> **TASK REQUIREMENTS**: Give the part of the lines that opens with the line containing "You are a computer-use agent. Screen" and closes with the line containing "Instruction: Click the Houston Outlaws icon" as a JSON list of strings, one string per line, with blank lines left out.

[start of THE RECORDS]

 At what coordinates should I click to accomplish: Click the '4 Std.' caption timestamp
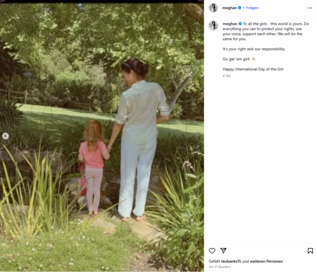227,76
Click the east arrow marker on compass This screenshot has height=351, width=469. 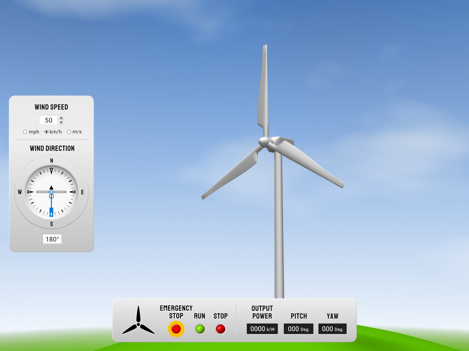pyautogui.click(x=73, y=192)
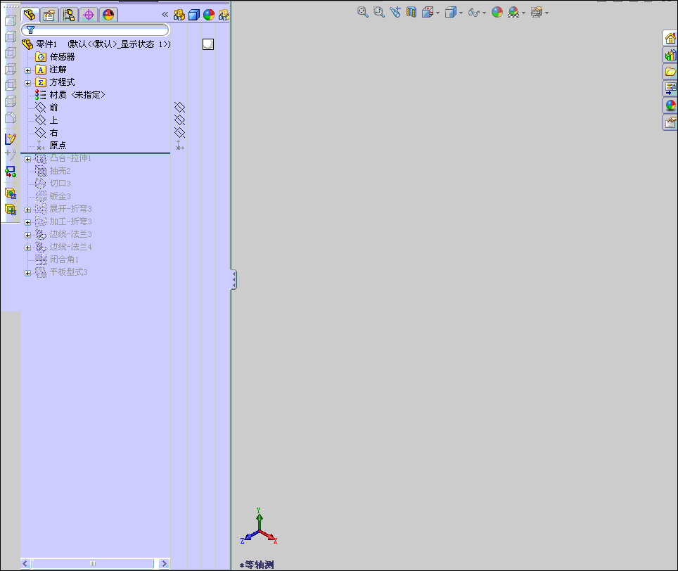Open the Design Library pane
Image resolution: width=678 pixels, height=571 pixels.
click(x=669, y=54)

[end of THE RECORDS]
[start of THE RECORDS]

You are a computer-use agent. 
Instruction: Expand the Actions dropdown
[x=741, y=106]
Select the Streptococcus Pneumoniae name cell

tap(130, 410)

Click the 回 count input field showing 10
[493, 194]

[end of THE RECORDS]
[start of THE RECORDS]

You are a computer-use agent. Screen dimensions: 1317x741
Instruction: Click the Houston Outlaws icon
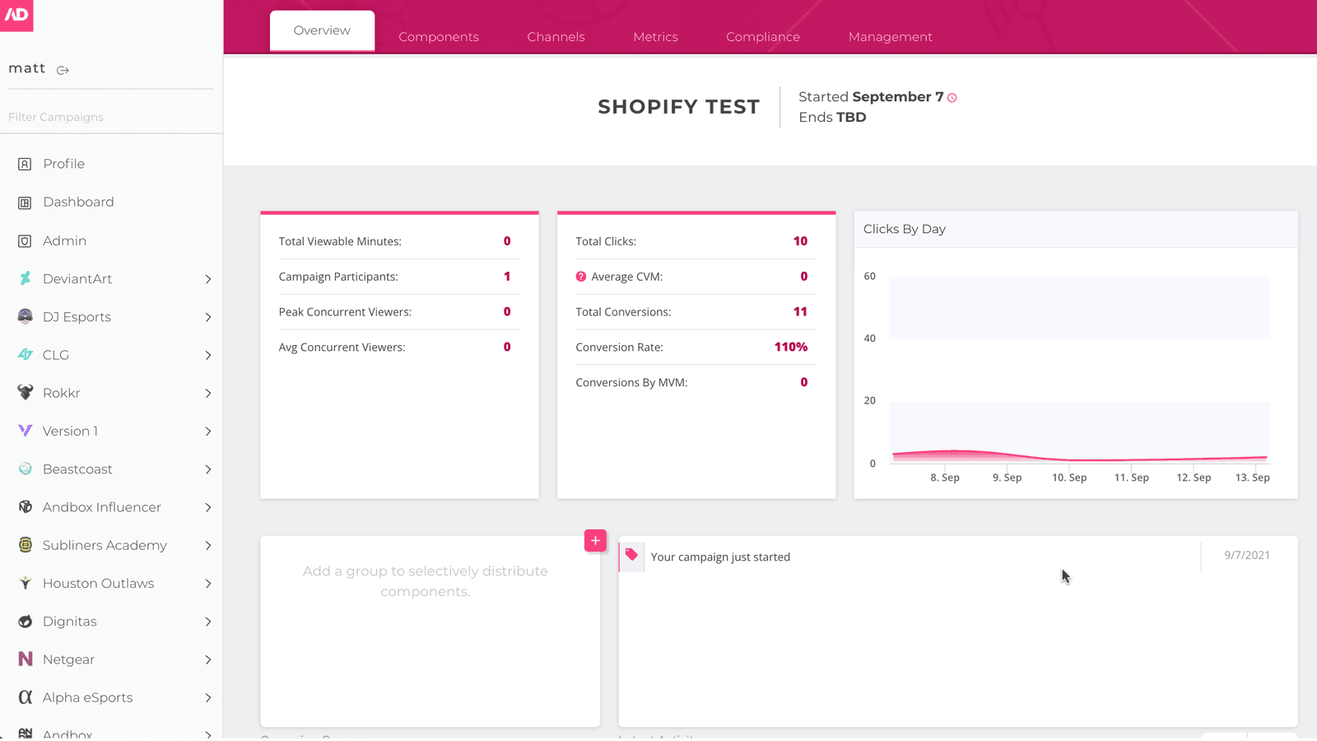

[end of THE RECORDS]

> **TASK RESPONSE**:
[
  "You are a computer-use agent. Screen dimensions: 1317x741",
  "Instruction: Click the Houston Outlaws icon"
]